Petites qui courez avec ces yeux d'enfant
Et cette avidité de devenir des femmes
Et ce désir d'aimer plein vos sens et vos âmes
Vers un bel avenir docile et triomphant.
Qui vous a dit tout bas que pour savoir la vie
Il suffisait qu'un soir l'amour vînt s'imposer
A vous, et que son doux et terrible baiser
Blessât votre pudeur renversée et ravie ?
Si longtemps vous avez pâli pour cet amant
Dont l'étreinte devait vous prendre jusqu'à l'âme,
Vous qui ne saviez pas combien c'est gravement,
Combien c'est lentement qu'on devient une femme !
Or, sachez qu'il n'est point de tendre corps brisé
Qui vaille, sans la longue et profonde science
- Plus nécessaire encor que celle du baiser, -
Du soin, de la douceur et de la patience.
Et qu'il faut que sanglote en vous en s'étouffant
Toute illusion de la vierge légère
Pour qu'ayant compris l'âme et la chair étrangères
De l'homme, meure un soir votre regard d'enfant.
Pascal, frêle passant, Shakespeare sans théâtre,
Qui traverse ton siècle en personnage noir
Sur un fond rouge et brun de Cour, parlant d'espoir
Avec un coeur creusé de doute opiniâtre,
Toi qui t'offres comme un amant à la marâtre
Maladie, et survis en ton seul dur vouloir
D'exister pour souffrir plus encore, ô t'avoir
Connu quand tu pensais, muet, au coin de l'âtre !
T'avoir connu, seul vrai, seul logique chrétien !
Avoir joint mon rêve âpre, indélébile au tien,
Qui, suivant l'Infini dans la mathématique,
Montait de chiffre en chiffre en une assomption
Abstruse, tel un vol d'ange apocalyptique,
Vers le Dieu de ton doute et de ta passion !

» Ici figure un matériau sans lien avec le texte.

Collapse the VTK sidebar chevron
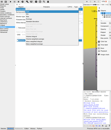 pyautogui.click(x=99, y=8)
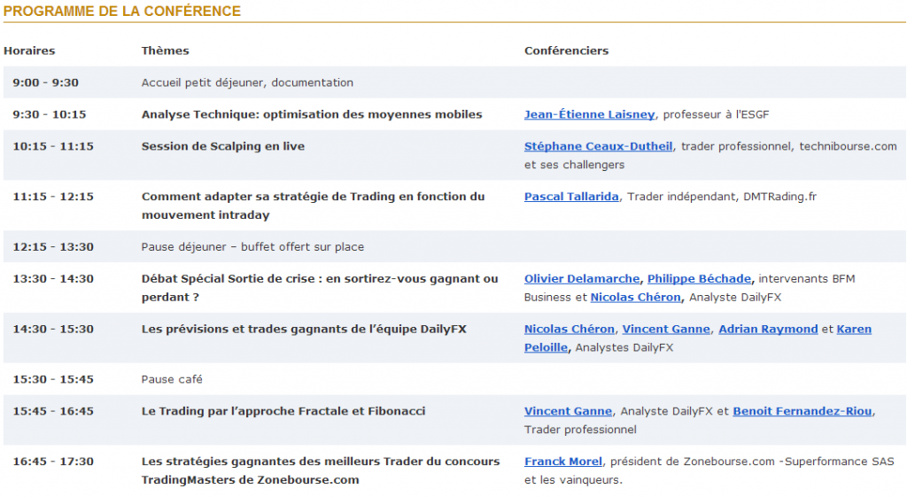Open the Karen Peloille link
The width and height of the screenshot is (907, 497).
(854, 330)
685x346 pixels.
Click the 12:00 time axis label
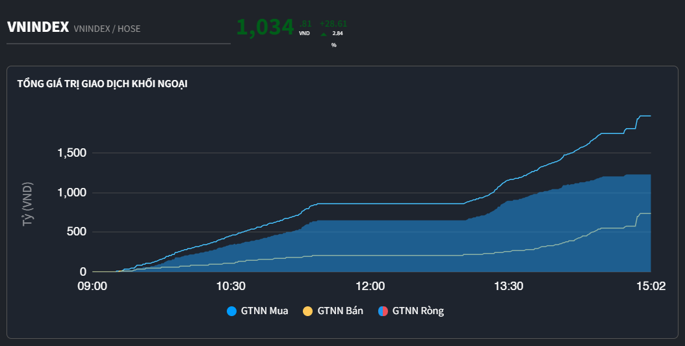tap(370, 286)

Minuit, dormir. regard furtif aux vitres sages ;
Le jardin entrevu, noir, dans le vent profond...
O véhémente nuit de lune et de nuages,
Promène dans ta course affolée et tes rages
Le drame de ma joie et de ma passion.
Autres sources
Refus
De l'ombre ; des coussins ; la vitre où se dégrade
Le jardin ; un repos incapable d'efforts.
Ainsi semble dormir la femme « enfant malade »
Qui souffre aux profondeurs fécondes de son corps.
Ainsi je songe... Un jour, un homme pourrait naître
De ce corps mensuel, et vivre par delà
Ma vie, et longuement recommencer mon être
Que je sens tant de fois séculaire déjà ;
Je songe qu'il aurait mon visage sans doute,
Mes yeux épouvantés, noirs et silencieux,
Et que peut-être, errant et seul avec ces yeux,
Nul ne prendrait sa main pour marcher sur la route.
Ayant trop écouté le hurlement humain,
J'approuve dans mon cœur l'œuvre libératrice
De ne pas m'ajouter moi-même un lendemain
Pour l'orgueil et l'horreur d'être une génitrice...
— Et parmi mes coussins pleins d'ombre, je m'enivre
De ma stérilité qui saigne lentement.